# Work task
Each line from the one holding "Click the align left icon in the 2-2 editor" through the final line of the data below is to be given again exactly, and no other line is to appear.
++++++++++++++++++++
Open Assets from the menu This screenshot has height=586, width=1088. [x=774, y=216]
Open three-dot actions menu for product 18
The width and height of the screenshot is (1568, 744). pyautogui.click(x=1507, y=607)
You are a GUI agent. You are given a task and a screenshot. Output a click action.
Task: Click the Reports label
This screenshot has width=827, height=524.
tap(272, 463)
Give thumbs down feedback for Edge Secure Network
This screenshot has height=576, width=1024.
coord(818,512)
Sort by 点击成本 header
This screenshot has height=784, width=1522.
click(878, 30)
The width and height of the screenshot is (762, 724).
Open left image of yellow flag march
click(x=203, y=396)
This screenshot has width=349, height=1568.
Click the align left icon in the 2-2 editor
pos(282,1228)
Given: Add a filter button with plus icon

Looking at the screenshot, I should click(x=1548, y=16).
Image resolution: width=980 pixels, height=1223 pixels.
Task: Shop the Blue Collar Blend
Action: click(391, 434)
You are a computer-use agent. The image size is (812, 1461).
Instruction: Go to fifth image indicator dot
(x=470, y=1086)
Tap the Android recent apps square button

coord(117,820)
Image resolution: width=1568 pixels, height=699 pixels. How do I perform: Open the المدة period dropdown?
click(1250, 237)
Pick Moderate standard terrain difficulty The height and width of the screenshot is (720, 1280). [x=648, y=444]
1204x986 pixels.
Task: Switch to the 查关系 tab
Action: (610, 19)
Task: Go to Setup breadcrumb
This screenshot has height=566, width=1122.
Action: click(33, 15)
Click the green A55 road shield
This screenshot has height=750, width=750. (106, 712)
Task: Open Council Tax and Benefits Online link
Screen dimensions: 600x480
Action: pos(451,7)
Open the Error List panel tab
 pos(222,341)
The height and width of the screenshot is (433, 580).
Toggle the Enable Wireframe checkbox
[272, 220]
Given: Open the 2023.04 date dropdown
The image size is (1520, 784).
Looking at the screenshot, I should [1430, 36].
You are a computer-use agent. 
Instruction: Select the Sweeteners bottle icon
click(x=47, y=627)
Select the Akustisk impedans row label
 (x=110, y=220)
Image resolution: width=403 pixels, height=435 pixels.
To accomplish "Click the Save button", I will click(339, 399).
++++++++++++++++++++
# Answer box
Click the align left icon in the 2-2 editor
pos(282,1228)
Given: Add a filter button with plus icon

Looking at the screenshot, I should click(x=1548, y=16).
Image resolution: width=980 pixels, height=1223 pixels.
Task: Shop the Blue Collar Blend
Action: click(391, 434)
You are a computer-use agent. The image size is (812, 1461).
Instruction: Go to fifth image indicator dot
(x=470, y=1086)
Tap the Android recent apps square button

coord(117,820)
Image resolution: width=1568 pixels, height=699 pixels. How do I perform: Open the المدة period dropdown?
click(1250, 237)
Pick Moderate standard terrain difficulty The height and width of the screenshot is (720, 1280). [x=648, y=444]
1204x986 pixels.
Task: Switch to the 查关系 tab
Action: (610, 19)
Task: Go to Setup breadcrumb
This screenshot has height=566, width=1122.
Action: click(33, 15)
Click the green A55 road shield
This screenshot has height=750, width=750. (106, 712)
Task: Open Council Tax and Benefits Online link
Screen dimensions: 600x480
Action: pos(451,7)
Open the Error List panel tab
 pos(222,341)
The height and width of the screenshot is (433, 580).
Toggle the Enable Wireframe checkbox
[272, 220]
Given: Open the 2023.04 date dropdown
The image size is (1520, 784).
Looking at the screenshot, I should [1430, 36].
You are a computer-use agent. 
Instruction: Select the Sweeteners bottle icon
click(x=47, y=627)
Select the Akustisk impedans row label
 (x=110, y=220)
Image resolution: width=403 pixels, height=435 pixels.
To accomplish "Click the Save button", I will click(339, 399).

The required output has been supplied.